[Records drawn from a dataset]
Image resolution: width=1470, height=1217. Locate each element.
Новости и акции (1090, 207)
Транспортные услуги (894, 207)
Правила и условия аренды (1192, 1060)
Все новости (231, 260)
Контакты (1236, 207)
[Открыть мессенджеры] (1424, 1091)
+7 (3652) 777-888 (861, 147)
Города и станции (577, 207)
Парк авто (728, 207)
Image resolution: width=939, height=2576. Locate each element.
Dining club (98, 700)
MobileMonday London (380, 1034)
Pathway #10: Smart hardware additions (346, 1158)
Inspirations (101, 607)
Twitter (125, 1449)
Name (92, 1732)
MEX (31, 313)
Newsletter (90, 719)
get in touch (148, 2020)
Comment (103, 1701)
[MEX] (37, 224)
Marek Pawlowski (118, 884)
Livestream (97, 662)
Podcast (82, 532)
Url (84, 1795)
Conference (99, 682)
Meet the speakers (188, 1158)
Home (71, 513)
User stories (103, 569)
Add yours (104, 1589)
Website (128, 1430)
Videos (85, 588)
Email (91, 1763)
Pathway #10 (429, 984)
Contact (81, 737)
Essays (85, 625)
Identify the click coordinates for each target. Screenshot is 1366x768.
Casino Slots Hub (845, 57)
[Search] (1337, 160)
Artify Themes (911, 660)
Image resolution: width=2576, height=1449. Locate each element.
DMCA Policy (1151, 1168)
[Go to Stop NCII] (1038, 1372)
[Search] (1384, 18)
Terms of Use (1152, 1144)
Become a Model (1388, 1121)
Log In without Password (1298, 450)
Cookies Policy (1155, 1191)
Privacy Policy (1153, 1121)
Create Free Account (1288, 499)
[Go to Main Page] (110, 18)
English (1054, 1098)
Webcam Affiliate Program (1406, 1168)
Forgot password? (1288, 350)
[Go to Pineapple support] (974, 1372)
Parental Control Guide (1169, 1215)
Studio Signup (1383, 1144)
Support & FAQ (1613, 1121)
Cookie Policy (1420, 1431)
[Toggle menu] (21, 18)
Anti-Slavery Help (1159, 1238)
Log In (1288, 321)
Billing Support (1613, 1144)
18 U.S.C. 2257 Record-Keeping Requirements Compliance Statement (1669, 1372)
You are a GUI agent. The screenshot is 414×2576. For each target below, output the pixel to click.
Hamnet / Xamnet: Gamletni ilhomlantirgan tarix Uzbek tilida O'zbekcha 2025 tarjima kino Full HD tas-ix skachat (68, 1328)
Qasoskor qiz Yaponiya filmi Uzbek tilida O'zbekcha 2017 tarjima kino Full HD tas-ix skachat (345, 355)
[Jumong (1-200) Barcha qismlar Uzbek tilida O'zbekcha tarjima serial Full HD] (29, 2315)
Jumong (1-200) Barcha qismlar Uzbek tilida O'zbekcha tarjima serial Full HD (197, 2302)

Description of the task:
Find each line of the data above that holds the word "width", then copy it.

Solution to this task:
Image resolution: width=1470, height=1217. Locate each element.
Image resolution: width=939, height=2576. Locate each element.
Image resolution: width=2576, height=1449. Locate each element.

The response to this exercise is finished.